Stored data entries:
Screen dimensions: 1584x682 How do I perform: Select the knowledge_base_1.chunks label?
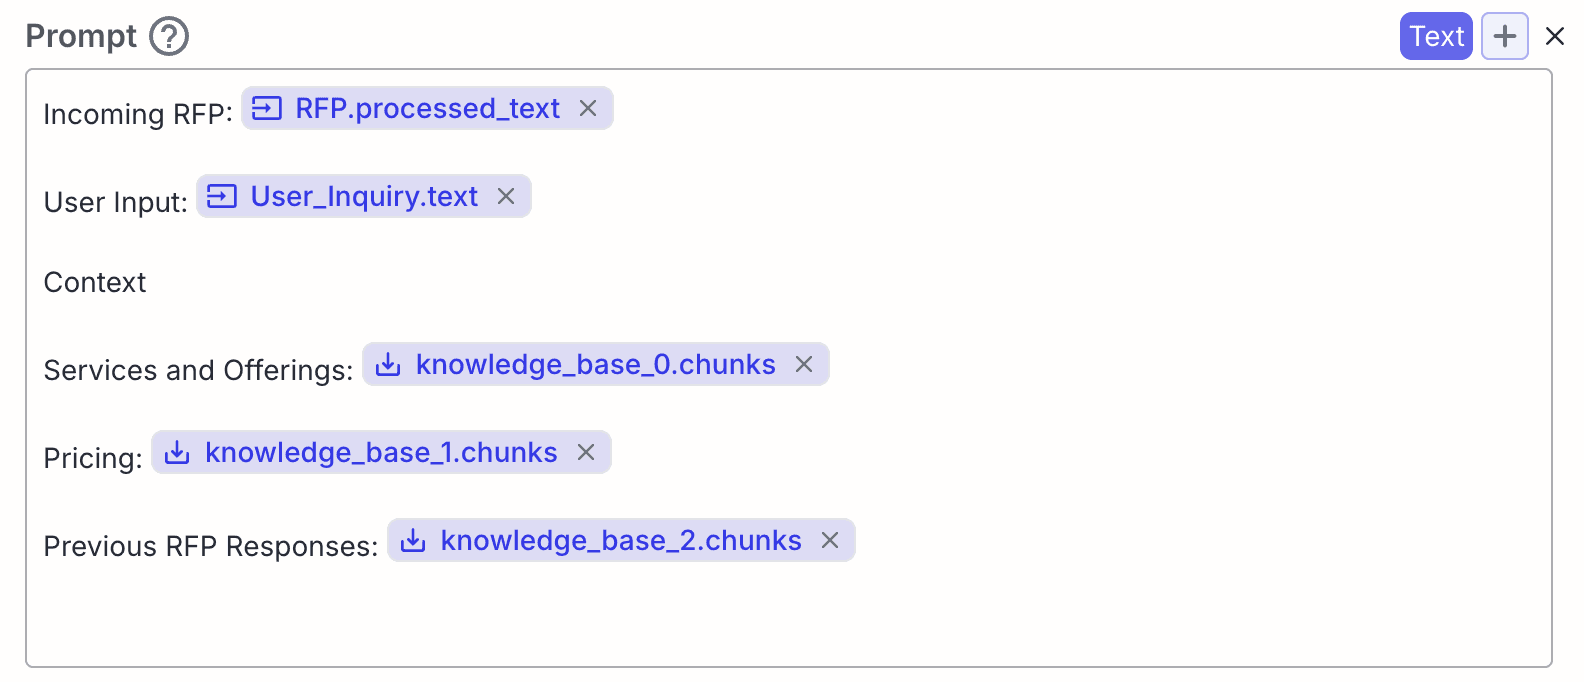click(381, 452)
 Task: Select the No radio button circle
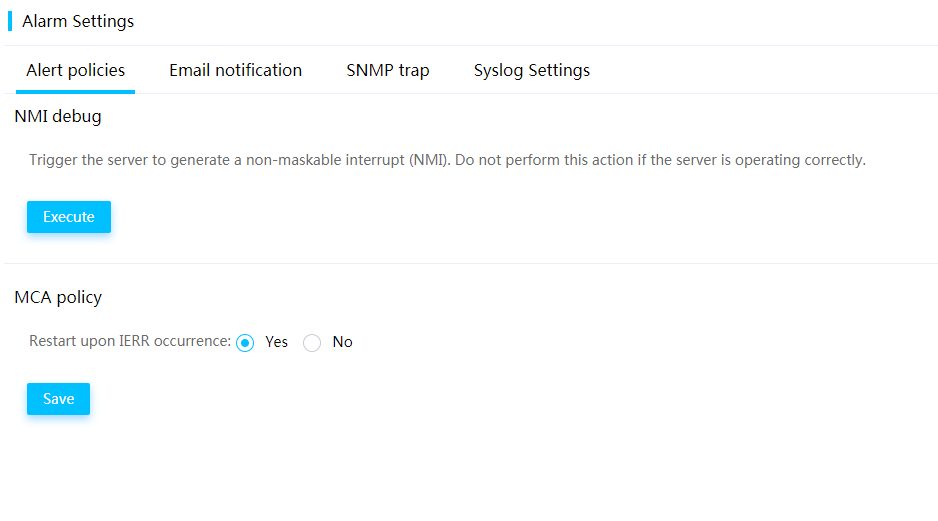tap(312, 343)
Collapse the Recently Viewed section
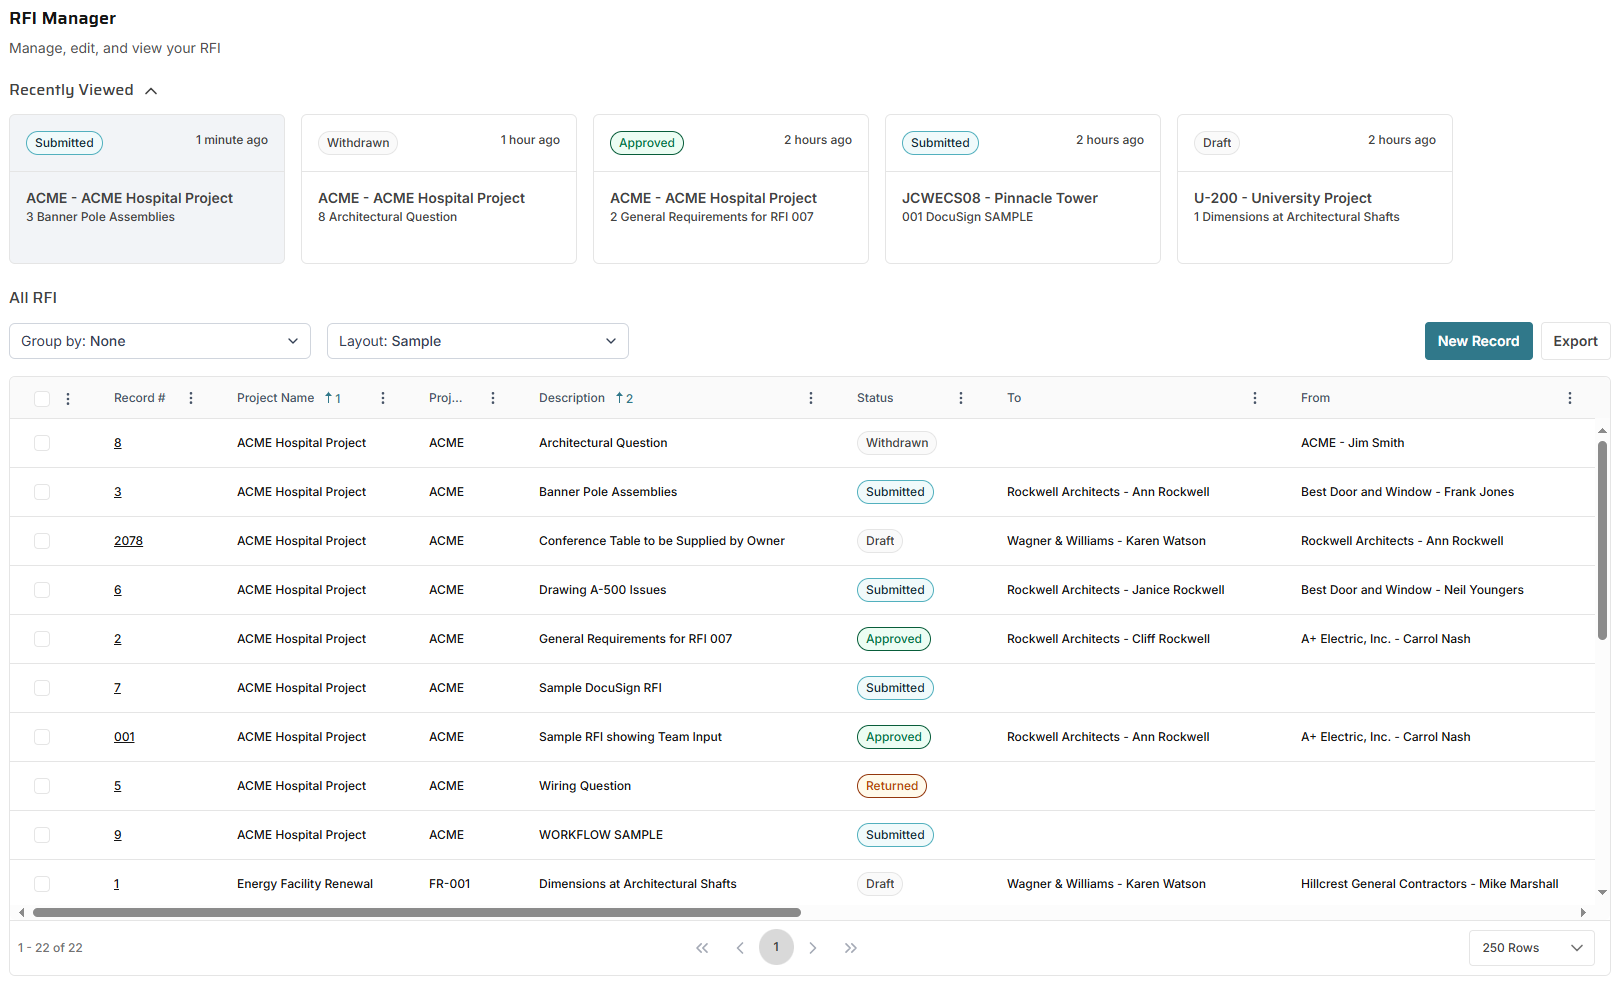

> _Task objective_
Although the records above contain pictures, your copy should give only their text, exactly as written.

> _Answer for this exercise_
Screen dimensions: 1584x682 How do I perform: Select the knowledge_base_1.chunks label?
click(381, 452)
 Task: Select the No radio button circle
tap(312, 343)
Collapse the Recently Viewed section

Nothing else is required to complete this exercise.